Assignment 2

In this assignment, you will get some hands-on experience using computational methods to identify interesting collocations in a corpus. Although you are welcome to code up everything from scratch, you are welcome to use code from existing NLP toolkits or code you find on the Web, on condition that you clearly identify any pre-existing code you've used.

The corpus

We'll work with the congressional speech corpus, created by Matt Thomas, Bo Pang, and Lillian Lee. It contains speeches made by politicians in the U.S. House of Representatives during debates over legislation. Although the work in this assignment is relatively straightforward from an NLP point of view, it's pretty close to what some real political scientists have done in text analysis; for example, see Monroe et al., Fightin’ Words: Lexical Feature Selection and Evaluation for Identifying the Content of Political Conﬂict, Political Analysis, 2008 16(4):372-403.

You should begin by downloading the convote dataset v1.1 (9.8 Mb, tar.gz format). There are several different versions of the data in this archive; we are concerned only with the data_stage_three directory. For those with limited disk space, a way to extract just the directory of interest is: gunzip < convote_v1.1.tar.gz | tar xvf - convote_v1.1/data_stage_three

Each file in the data_stage_three directory contains a speech by a legislator. The filenames contain information about each speech. In the filename template, ###_@@@@@@_%%%%$$$_PMV:

the first three characters ### identify the bill under discussion
the six digits @@@@@@ uniquely identify the speaker
the character in position P indicates the speaker's party: D (Democrat), R (Republican), I (independent), or X (unknown).
the character in position V indicates whether the speaker eventually voted yes (Y) or no (N).
for our purposes we can ignore the other parts of the template.

Please use all the data available under the 3 directories ("development_set", "test_set" and "training_set").

The task

The idea here is to use what we've learned in class (and what you've read about in M&S Chapter 5) to answer some interesting questions about this corpus.
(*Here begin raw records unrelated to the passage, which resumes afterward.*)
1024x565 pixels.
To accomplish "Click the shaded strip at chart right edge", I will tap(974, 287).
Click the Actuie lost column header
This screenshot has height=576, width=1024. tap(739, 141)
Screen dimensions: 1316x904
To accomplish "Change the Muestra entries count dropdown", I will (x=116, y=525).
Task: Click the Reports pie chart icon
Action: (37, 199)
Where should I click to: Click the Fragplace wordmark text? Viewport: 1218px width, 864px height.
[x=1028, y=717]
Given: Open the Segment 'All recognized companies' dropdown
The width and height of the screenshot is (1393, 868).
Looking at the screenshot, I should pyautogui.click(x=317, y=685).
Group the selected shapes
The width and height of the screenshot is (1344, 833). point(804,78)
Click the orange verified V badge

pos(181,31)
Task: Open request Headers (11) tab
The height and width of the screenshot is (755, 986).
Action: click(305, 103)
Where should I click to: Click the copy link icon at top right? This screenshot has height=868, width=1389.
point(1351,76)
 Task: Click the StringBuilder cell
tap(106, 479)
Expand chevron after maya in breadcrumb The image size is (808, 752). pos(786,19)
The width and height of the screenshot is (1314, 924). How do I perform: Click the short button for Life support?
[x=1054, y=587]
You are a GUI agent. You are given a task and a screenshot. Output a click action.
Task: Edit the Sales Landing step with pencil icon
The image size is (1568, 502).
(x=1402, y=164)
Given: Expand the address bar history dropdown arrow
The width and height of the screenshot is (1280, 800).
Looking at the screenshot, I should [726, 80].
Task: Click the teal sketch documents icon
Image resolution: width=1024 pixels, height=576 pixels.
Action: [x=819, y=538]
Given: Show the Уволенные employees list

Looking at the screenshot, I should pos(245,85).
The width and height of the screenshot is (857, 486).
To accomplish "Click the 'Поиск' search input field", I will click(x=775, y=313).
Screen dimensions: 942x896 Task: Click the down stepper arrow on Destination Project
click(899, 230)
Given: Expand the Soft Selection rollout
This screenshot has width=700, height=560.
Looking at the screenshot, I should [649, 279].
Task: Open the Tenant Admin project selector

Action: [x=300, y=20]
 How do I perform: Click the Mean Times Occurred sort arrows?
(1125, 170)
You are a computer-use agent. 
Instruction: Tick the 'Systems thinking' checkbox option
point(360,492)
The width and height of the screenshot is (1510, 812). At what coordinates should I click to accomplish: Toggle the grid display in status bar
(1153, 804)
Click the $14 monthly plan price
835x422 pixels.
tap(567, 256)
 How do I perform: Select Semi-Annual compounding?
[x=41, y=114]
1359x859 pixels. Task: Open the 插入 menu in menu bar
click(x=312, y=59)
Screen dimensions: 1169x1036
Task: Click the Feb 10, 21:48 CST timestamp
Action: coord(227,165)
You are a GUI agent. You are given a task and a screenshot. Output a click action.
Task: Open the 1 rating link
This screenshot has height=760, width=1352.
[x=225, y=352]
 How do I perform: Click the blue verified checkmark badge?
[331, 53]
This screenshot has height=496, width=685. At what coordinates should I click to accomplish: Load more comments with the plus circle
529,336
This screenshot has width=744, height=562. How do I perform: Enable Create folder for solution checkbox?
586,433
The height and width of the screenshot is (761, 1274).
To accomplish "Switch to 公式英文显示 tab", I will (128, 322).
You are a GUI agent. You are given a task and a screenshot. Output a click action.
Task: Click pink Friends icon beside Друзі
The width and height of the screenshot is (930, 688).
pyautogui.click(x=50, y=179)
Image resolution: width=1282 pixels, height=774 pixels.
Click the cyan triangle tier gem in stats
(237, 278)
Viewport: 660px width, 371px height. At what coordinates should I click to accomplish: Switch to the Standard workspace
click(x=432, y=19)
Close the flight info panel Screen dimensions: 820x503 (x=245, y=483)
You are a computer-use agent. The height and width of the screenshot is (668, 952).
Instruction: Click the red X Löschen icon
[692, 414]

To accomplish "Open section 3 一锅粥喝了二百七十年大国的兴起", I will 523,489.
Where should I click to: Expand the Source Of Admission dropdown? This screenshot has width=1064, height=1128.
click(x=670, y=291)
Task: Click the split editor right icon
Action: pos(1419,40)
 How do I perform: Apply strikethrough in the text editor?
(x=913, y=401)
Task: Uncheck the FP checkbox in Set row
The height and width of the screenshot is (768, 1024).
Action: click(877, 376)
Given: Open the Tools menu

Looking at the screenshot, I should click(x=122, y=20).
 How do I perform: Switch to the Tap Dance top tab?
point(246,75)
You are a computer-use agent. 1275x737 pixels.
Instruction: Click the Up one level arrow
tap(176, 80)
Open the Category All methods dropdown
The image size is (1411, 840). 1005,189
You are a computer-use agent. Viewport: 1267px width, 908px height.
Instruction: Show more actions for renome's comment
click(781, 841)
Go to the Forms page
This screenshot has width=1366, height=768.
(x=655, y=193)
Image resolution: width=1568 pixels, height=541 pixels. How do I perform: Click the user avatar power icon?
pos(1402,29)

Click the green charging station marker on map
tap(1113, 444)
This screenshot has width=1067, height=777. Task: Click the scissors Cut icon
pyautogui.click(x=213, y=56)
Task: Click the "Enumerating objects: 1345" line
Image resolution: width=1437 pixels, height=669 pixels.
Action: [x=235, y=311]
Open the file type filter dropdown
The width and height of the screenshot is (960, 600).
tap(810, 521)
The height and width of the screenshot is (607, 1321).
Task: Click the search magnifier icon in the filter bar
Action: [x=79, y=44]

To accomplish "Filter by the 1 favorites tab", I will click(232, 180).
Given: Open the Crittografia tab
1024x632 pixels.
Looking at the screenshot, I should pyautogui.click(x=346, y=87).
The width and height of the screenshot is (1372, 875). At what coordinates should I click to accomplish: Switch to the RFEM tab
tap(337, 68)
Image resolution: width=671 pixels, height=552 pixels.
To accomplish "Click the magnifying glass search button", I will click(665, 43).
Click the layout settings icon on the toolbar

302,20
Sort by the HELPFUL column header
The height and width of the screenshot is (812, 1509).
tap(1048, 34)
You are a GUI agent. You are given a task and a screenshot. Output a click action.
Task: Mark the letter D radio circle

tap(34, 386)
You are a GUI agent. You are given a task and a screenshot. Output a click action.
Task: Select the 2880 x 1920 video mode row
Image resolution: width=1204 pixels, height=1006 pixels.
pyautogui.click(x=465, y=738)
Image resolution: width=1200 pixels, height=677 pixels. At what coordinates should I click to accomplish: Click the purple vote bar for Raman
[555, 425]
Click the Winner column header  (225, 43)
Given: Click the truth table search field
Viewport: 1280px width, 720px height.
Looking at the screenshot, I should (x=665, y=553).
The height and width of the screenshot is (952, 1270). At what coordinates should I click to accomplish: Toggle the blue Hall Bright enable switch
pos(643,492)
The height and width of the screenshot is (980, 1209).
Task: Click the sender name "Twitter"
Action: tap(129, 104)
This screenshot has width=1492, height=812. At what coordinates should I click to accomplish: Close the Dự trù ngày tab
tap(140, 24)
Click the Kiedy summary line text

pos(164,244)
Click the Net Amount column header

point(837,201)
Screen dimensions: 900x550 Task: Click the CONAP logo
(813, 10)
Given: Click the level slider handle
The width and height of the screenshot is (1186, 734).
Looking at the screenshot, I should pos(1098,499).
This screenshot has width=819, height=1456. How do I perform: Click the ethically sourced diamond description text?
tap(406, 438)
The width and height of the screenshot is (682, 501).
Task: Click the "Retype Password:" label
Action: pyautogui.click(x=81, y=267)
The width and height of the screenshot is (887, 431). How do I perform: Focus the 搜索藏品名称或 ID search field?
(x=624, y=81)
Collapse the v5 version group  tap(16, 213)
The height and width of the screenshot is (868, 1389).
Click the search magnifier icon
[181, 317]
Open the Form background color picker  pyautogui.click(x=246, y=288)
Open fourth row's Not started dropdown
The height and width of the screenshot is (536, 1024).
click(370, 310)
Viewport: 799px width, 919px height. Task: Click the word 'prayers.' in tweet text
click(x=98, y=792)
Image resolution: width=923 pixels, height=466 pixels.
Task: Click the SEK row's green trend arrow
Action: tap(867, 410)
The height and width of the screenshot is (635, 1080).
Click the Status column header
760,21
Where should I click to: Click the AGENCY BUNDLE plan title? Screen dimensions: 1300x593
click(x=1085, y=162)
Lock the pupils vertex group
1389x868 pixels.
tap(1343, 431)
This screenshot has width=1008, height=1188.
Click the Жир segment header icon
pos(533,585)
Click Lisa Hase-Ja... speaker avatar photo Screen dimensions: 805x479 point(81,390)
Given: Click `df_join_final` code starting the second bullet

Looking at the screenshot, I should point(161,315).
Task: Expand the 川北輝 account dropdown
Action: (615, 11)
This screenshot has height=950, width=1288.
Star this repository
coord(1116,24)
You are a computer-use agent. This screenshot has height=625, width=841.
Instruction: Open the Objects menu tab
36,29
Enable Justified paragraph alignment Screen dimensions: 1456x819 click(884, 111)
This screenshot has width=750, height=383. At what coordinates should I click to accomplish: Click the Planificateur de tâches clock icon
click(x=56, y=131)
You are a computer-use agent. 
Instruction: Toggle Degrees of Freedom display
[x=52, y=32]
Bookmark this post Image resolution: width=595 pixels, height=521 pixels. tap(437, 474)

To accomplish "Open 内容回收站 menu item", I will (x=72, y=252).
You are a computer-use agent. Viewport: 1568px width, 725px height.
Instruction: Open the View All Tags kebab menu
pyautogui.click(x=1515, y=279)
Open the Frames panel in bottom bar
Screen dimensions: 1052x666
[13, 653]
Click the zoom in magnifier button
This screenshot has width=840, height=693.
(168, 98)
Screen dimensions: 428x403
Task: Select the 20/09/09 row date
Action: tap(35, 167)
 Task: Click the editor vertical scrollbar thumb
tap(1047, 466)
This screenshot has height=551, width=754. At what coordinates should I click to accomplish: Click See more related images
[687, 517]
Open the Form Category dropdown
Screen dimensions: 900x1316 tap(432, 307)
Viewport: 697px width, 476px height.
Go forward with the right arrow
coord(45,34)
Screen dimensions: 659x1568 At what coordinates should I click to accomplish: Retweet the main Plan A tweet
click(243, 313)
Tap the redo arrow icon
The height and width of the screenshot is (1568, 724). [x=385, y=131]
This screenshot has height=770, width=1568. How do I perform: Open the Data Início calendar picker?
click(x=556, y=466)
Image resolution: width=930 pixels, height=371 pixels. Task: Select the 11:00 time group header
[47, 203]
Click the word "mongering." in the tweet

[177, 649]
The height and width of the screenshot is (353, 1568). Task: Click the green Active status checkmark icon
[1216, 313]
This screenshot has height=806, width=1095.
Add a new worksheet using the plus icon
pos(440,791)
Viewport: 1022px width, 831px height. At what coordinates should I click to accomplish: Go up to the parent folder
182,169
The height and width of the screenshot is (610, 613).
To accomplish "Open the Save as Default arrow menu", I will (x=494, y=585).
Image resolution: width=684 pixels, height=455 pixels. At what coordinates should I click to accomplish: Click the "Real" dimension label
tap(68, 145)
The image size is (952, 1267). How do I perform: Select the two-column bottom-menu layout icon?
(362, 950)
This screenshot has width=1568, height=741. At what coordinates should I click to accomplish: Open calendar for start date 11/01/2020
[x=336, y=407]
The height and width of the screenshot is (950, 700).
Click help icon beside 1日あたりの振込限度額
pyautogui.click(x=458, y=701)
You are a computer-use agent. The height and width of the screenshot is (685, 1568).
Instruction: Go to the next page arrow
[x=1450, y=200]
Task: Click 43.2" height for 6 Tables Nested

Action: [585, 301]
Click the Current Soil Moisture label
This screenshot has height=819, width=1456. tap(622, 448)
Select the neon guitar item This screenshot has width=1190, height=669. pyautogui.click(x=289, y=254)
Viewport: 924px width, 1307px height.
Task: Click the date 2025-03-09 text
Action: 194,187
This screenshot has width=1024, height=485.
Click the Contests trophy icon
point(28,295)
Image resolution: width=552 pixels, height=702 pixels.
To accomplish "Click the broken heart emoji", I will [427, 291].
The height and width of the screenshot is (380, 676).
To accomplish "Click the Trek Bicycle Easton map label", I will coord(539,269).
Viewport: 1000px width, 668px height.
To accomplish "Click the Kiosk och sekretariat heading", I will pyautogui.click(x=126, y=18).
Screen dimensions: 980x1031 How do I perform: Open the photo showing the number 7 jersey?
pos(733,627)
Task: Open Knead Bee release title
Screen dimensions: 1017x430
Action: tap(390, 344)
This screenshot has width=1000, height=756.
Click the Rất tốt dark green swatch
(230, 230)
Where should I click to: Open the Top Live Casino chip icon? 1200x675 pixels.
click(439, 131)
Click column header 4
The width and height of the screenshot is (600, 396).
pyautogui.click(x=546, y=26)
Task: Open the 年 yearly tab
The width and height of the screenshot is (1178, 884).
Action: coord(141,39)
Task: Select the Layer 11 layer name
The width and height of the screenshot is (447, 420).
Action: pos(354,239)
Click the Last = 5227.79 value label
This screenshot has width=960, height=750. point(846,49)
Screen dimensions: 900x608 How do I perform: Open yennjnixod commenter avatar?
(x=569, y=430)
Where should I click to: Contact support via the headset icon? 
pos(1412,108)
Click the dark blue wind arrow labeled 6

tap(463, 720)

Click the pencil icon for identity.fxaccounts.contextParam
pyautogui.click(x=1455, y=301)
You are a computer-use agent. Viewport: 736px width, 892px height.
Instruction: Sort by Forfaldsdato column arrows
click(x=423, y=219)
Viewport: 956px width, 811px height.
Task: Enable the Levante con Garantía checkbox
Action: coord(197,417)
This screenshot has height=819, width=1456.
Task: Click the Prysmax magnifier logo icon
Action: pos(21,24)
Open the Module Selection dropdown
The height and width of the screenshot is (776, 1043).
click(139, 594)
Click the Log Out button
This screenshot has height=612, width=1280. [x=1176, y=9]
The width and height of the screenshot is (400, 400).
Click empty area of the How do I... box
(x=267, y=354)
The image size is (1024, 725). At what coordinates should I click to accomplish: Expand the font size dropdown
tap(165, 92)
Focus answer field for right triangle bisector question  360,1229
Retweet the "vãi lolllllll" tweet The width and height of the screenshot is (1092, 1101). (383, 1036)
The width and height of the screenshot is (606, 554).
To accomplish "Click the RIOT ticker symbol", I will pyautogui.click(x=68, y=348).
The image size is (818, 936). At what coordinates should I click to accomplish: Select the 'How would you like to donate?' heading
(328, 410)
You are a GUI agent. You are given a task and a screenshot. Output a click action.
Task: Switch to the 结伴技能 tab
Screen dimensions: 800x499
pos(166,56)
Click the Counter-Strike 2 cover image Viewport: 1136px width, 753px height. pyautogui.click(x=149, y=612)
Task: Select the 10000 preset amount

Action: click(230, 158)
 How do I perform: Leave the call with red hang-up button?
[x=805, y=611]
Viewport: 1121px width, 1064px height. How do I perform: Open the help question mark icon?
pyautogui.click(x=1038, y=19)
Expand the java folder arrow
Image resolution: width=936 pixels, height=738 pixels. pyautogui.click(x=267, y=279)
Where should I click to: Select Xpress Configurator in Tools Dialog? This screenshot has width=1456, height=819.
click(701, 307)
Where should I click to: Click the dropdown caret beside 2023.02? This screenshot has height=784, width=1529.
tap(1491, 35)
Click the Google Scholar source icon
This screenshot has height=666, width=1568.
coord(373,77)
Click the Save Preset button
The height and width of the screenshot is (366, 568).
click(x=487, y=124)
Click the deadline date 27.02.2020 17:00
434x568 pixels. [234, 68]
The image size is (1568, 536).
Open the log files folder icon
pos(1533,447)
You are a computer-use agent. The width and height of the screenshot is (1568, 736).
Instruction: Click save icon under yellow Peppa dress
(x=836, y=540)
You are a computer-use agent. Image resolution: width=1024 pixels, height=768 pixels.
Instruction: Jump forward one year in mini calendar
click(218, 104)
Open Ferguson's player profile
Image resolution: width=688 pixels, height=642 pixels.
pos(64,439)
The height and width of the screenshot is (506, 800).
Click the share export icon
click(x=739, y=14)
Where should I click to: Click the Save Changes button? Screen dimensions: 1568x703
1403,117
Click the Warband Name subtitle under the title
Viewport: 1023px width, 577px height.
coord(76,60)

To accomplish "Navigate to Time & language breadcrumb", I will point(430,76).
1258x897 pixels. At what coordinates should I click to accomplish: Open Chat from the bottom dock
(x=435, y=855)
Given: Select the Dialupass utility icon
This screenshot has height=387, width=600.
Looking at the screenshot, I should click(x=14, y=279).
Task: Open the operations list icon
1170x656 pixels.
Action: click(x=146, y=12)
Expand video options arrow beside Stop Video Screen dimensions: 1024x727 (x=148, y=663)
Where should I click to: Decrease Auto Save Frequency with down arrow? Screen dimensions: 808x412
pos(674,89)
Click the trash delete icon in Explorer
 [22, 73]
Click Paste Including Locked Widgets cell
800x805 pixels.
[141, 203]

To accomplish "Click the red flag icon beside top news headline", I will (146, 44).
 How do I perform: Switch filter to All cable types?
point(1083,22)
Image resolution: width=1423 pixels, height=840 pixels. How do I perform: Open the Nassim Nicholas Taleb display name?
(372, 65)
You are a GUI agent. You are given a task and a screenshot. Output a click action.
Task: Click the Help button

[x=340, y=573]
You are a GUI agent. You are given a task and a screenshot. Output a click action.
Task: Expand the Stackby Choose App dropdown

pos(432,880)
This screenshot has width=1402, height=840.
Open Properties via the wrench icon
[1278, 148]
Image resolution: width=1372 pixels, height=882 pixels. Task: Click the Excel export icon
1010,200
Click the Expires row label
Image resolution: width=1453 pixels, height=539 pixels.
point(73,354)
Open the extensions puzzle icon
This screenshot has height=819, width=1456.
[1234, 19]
What are the top 25 bigram collocations in this corpus, as measured automatically by (a) frequency and (b) pointwise mutual information (PMI)?
Same question, but limit your attention to speeches by Democrats.
Same question, but limit your attention to speeches by Republicans.
Discuss the advantages and limitations of frequency and PMI. For full credit make sure to illustrate advantages and/or disadvantages using the sorted lists of collocations you obtained.
Are there any interesting differences between what you found for Democrats and what you found for Republicans?
Here's an example. (In this case I actually used log-likelihood as the association score, rather than frequency or PMI, but the principle is exactly the same.) When I used the Democratic speeches as a corpus, and sorted all non-stopword bigrams by the association score, and did the same separately for Republicans, the phrase middle class ranked 16th for Democrats and 115th for Republicans; conversely, the phrase law enforcement ranked 28th for Republicans and 141st for Democrats. One could argue that this empirical observation is consistent with at least some characterizations of the priorities of the two political parties -- e.g. see discussions of the role that the phrase middle class had during the 2008 presidential debates, like this one.
Even if you're not particularly familiar with American politics, identify similar contrasts and offer your thoughts on why they might or might not be meaningful. (If this is an unfamiliar topic, feel free to discuss your data with classmates who know American politics better than you do.)

Ways to go about it

Conveniently, the corpus is already tokenized and lowercased for you, and the filename conventions make it very easy to identify particular subsets of the corpus.

In terms of implementation,

For those of you who like to implement everything from scratch, you should have all the information you need here in the assignment, in the book, and in standard references like Wikipedia.
For those who like Python and NLTK, you might want to look at this nice discussion by Nitin Madnani.
For those who like to take advantage of off-the-shelf tools, that's fine with me. If you do that, you might like Ted Pedersen's Ngram Statistics Package.

You are welcome to work together. If you do so, turn in separate assignments (since the discussion parts will be different), even if you're turning in the same code, but identify who you worked with.

What to turn in

Address for turning in assignments: See the course home page. Please turn in a file named firstname.lastname.tar.gz or firstname.lastname.zip. Include:

A PDF file (portrait 8.5x11 format) with your answers
A subdirectory code containing your code along with a README file that explains how to run it. You should not include a copy of the corpus -- ideally the README should identify filename arguments or configuration options, or, worst case, say where to change hardwired strings.

Note that you are not being graded on the quality of your code. Yes, all other things being equal, clean and easily runnable code would be nice. But if you have the choice between spending more time playing with and thinking about the data you're looking at, versus more time making your code pretty and easy to run, please focus on the former and not the latter!

Again, I strongly encourage you to talk to each other on the class discussion board.